Was passiert
Die Errichtung des ersten Rechenzentrums in Amazonien, BEL1, von Elea Data Centers, wird vom Ministerium für Umwelt und Justiz des Bundesstaates Pará (MP-PA) in Frage gestellt, weil es an technischen Studien zu den Umweltauswirkungen des Projekts und an einer öffentlichen Anhörung der lokalen Bevölkerung mangelt.
Das Rechenzentrum soll im Hafenbereich von Miramar, im Stadtteil Barreiro, in Belém, mit einer anfänglichen Kapazität von 7,5 MW und einer geplanten Erweiterung auf bis zu 100 MW, errichtet werden. Das Unternehmen präsentiert das Projekt als das erste Rechenzentrum für künstliche Intelligenz in der Nordregion, mit dem Ziel, den Zugang zu Cloud-Computing und digitalen Dienstleistungen zu erweitern und die Abhängigkeit von Servern aus anderen Regionen des Landes und aus dem Ausland zu reduzieren.
Warum es wichtig ist
Das MP-PA hat eine Untersuchung eingeleitet, um die Rechtmäßigkeit des Projekts und die Risiken von Klimaschäden zu prüfen. Die Hauptbesorgnis ist die Möglichkeit, dass sich „Wärmeinseln“ in der Umgebung des Rechenzentrums bilden, was die Durchschnittstemperatur in der Nähe um etwa 2°C erhöhen und zu extremen Spitzenwerten von bis zu 9,1°C führen kann, die ein Gebiet von bis zu 10 km umfassen.
In einer bereits heißen Stadt wie Belém kann eine solche Temperaturerhöhung tragisch für die Menschen sein, insbesondere für Kinder und ältere Menschen, die oft am stärksten vom Hitzestress betroffen sind. Darüber hinaus widerspricht die fehlende öffentliche Anhörung der Bewohner des Umfelds des Projekts den Bestimmungen der Konvention 169 der Internationalen Arbeitsorganisation (ILO), der Brasilien beigetreten ist.
Der Mechanismus hinter der Umweltauswirkung
Die Erhöhung der Temperatur in der Umgebung des Rechenzentrums kann durch die Abgabe von Wärme durch die Geräte des Rechenzentrums verursacht werden, die durch den Mangel an Vegetation und die Anwesenheit von städtischen Oberflächen wie Asphalt und Beton verstärkt werden kann.
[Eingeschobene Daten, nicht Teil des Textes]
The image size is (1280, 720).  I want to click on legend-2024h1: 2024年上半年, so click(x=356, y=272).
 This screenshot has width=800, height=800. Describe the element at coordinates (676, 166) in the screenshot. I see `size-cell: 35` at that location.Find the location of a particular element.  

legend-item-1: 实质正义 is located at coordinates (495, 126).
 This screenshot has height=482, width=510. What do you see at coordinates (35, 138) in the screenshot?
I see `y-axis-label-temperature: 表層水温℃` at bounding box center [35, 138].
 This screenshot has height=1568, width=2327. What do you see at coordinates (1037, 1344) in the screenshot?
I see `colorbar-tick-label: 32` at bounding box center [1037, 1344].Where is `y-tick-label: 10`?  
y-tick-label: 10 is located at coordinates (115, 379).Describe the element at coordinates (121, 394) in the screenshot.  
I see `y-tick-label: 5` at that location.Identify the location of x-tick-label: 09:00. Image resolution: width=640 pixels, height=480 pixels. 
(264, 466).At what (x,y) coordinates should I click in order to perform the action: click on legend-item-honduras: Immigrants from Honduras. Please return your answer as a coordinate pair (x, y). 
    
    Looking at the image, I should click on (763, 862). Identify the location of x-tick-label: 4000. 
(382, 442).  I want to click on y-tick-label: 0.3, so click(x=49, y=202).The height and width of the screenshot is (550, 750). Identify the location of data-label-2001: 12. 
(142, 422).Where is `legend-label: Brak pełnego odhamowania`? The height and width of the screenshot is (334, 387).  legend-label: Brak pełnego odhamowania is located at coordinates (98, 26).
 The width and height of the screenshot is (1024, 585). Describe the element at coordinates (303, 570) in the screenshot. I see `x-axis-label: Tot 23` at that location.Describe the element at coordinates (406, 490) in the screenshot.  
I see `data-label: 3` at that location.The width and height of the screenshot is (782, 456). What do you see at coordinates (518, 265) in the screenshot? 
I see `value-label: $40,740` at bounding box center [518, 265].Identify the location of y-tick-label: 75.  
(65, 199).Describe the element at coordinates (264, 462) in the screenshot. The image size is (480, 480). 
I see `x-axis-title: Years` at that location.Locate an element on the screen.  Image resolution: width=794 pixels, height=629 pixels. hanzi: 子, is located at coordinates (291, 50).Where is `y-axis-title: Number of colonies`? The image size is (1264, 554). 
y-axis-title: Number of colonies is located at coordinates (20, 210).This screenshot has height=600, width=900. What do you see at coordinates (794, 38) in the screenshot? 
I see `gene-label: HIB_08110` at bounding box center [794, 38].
Darüber hinaus kann die fehlende nationale Regulierung für Rechenzentren zu einem Mangel an Umweltverträglichkeitsstudien und einer fehlenden öffentlichen Anhörung der lokalen Bevölkerung beitragen. Der Gesetzesentwurf Nr. 278/2026, der vom brasilianischen Bundesregierung vorgeschlagen wurde und die brasilianische Politik für Anreize für den Sektor festlegt, wird seit Februar vom Präsidenten des Senats, Davi Alcolumbre, blockiert.
Größerer Kontext
Das Projekt des Rechenzentrums von Elea in Belém ist kein isolierter Fall. Andere Bundesstaaten, wie Ceará und Rio Grande do Sul, haben sich entschieden, mit staatlichen Vorschlägen fortzufahren, um die Errichtung von Rechenzentren zu erleichtern, aufgrund der fehlenden nationalen Regulierung.
Darüber hinaus kann die Errichtung von Rechenzentren in heißen und feuchten Regionen wie Amazonien besonders problematisch sein, aufgrund der Erhöhung der Temperatur und der Feuchtigkeit, die die Effizienz und Sicherheit der Geräte beeinträchtigen kann.
Was als Nächstes passiert
Das MP-PA wird die Untersuchung der Rechtmäßigkeit des Projekts und der Risiken von Klimaschäden fortsetzen. Darüber hinaus muss das Unternehmen Elea Data Centers Umweltverträglichkeitsstudien vorlegen und öffentliche Anhörungen der lokalen Bevölkerung durchführen, um das Projekt voranzutreiben.
Es ist von entscheidender Bedeutung, dass eine nationale Regulierung für Rechenzentren etabliert wird, um zu verhindern, dass Projekte wie das von BEL1 ohne angemessene Berücksichtigung der Umweltauswirkungen und sozialen Auswirkungen umgesetzt werden.